The input —

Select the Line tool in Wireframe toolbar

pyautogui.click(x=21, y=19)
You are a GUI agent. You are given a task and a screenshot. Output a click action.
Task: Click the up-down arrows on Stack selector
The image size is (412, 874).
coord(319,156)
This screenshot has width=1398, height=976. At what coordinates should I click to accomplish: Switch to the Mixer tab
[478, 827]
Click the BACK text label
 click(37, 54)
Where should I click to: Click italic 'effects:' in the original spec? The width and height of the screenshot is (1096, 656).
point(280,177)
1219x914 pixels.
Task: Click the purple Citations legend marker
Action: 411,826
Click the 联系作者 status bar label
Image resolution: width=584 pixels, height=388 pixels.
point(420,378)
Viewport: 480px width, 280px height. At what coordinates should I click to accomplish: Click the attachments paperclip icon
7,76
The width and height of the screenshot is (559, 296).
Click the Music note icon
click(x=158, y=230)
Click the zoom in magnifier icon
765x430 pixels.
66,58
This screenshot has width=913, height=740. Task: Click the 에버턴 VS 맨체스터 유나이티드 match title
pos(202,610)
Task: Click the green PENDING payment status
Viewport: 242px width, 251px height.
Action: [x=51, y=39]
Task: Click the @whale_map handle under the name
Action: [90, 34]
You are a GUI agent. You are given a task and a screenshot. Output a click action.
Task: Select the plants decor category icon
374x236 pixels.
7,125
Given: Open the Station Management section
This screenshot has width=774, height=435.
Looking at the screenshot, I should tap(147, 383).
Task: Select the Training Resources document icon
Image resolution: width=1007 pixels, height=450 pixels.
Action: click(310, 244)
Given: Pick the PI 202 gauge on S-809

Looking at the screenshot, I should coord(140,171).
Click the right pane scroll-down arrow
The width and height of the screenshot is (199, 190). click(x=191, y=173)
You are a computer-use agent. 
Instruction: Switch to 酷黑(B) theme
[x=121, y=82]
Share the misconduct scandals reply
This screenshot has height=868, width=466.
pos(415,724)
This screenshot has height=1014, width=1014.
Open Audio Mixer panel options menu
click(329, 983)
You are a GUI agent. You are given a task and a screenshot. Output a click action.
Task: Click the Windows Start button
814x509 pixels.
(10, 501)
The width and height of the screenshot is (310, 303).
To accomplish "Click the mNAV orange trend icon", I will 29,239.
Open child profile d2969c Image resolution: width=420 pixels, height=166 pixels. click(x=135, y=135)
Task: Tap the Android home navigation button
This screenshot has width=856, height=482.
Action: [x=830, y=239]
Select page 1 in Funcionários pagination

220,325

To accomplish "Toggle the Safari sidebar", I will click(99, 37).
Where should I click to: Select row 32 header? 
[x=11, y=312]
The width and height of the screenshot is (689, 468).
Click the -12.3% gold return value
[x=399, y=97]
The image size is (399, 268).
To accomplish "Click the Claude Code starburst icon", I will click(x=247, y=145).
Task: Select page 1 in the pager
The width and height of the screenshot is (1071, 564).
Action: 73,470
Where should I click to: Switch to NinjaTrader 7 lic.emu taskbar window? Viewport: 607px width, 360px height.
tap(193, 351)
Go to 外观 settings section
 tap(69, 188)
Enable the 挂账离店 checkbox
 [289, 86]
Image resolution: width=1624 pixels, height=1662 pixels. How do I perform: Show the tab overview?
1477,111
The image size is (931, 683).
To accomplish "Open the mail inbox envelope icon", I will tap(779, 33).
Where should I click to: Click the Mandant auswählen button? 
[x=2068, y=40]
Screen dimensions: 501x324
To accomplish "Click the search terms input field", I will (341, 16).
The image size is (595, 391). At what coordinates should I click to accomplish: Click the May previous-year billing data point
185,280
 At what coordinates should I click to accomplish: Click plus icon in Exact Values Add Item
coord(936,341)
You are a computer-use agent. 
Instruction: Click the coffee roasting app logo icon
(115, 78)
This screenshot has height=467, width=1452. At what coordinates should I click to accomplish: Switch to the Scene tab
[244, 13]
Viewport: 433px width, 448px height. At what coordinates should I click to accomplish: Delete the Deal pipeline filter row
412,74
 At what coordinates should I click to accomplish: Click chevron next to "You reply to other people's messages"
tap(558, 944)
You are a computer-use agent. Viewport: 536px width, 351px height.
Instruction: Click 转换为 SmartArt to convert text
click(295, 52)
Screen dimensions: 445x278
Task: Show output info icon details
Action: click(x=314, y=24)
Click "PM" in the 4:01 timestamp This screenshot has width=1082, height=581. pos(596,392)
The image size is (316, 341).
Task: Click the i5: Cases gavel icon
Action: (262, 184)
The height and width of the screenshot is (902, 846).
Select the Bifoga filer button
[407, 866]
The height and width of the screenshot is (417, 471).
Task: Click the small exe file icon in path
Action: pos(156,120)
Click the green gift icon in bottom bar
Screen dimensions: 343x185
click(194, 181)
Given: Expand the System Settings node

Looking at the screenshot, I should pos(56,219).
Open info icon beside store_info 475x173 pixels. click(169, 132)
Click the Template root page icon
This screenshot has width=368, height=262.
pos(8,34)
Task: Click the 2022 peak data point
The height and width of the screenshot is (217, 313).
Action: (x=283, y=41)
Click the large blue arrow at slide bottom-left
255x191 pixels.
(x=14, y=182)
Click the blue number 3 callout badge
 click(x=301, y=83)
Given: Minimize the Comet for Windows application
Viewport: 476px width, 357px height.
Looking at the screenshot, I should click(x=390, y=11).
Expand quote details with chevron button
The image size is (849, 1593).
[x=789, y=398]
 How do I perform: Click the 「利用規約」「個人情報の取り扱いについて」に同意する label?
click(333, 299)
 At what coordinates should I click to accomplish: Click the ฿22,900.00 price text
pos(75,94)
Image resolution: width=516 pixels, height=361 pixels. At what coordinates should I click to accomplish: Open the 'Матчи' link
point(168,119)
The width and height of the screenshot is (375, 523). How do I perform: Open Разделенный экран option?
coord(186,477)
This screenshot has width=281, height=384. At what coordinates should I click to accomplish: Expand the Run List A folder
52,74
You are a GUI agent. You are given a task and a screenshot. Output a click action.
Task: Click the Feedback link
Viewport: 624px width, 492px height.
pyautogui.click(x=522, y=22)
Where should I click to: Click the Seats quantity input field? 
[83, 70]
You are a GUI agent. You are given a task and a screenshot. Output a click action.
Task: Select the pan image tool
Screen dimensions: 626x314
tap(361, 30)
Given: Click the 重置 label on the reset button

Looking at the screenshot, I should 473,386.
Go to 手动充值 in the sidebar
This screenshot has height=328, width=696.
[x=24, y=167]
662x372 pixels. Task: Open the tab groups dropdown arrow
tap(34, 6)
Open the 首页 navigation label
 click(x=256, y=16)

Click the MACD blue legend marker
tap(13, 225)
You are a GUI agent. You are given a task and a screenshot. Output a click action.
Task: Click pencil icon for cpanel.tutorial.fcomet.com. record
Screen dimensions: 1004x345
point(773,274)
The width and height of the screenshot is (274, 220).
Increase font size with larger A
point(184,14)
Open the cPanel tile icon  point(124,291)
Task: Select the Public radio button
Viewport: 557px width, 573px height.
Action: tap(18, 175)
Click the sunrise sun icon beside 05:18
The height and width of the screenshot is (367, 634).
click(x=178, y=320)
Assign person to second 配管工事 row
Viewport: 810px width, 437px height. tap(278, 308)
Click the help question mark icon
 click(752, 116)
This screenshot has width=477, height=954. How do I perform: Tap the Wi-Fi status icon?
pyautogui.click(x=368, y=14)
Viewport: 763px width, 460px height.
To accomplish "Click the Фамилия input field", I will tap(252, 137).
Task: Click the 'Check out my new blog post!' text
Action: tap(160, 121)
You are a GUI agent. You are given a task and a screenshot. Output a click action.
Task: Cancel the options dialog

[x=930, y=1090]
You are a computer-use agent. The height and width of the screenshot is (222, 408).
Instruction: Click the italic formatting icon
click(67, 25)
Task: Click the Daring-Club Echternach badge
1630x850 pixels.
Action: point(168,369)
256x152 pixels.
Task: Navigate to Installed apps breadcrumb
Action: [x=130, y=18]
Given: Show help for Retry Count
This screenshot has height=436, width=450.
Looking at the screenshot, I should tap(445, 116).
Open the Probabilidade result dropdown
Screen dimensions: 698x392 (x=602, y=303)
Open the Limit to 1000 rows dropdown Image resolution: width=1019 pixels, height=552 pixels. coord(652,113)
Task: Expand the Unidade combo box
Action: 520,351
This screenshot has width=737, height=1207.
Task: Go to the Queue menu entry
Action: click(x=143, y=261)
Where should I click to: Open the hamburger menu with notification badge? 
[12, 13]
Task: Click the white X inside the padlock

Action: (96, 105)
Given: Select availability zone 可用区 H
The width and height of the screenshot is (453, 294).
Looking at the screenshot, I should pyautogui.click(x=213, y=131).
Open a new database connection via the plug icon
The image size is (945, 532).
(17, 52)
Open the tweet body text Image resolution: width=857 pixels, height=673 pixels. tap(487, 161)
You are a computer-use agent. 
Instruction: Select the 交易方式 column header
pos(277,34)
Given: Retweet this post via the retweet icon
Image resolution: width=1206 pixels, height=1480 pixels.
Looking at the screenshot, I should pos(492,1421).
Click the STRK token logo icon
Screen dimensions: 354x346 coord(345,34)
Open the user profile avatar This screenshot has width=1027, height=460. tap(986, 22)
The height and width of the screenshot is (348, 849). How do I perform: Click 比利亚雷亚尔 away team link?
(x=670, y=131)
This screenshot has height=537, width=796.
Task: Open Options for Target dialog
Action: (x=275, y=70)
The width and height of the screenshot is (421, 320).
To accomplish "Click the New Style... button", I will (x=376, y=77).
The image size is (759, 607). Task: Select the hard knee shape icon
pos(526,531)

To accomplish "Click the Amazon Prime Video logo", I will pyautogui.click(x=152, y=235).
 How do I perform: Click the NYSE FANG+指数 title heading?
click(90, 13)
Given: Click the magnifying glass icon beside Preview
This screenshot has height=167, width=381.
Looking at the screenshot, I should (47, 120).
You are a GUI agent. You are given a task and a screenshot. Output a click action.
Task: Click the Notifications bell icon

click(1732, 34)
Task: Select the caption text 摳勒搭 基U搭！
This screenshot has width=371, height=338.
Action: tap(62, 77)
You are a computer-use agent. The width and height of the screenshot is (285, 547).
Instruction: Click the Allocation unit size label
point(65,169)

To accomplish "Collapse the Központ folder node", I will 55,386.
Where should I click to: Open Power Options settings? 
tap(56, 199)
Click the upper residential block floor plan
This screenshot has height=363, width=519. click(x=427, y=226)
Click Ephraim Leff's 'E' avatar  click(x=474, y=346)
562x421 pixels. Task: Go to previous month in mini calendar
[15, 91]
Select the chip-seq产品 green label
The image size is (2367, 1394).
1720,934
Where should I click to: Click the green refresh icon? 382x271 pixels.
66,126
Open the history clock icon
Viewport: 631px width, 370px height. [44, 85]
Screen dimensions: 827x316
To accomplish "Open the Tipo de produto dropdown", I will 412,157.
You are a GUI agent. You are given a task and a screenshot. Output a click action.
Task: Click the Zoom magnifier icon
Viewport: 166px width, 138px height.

Task description —
For each line of the listing that holds the word "profile", show that line.

Answer to this task —
Open child profile d2969c Image resolution: width=420 pixels, height=166 pixels. click(x=135, y=135)
Open the user profile avatar This screenshot has width=1027, height=460. tap(986, 22)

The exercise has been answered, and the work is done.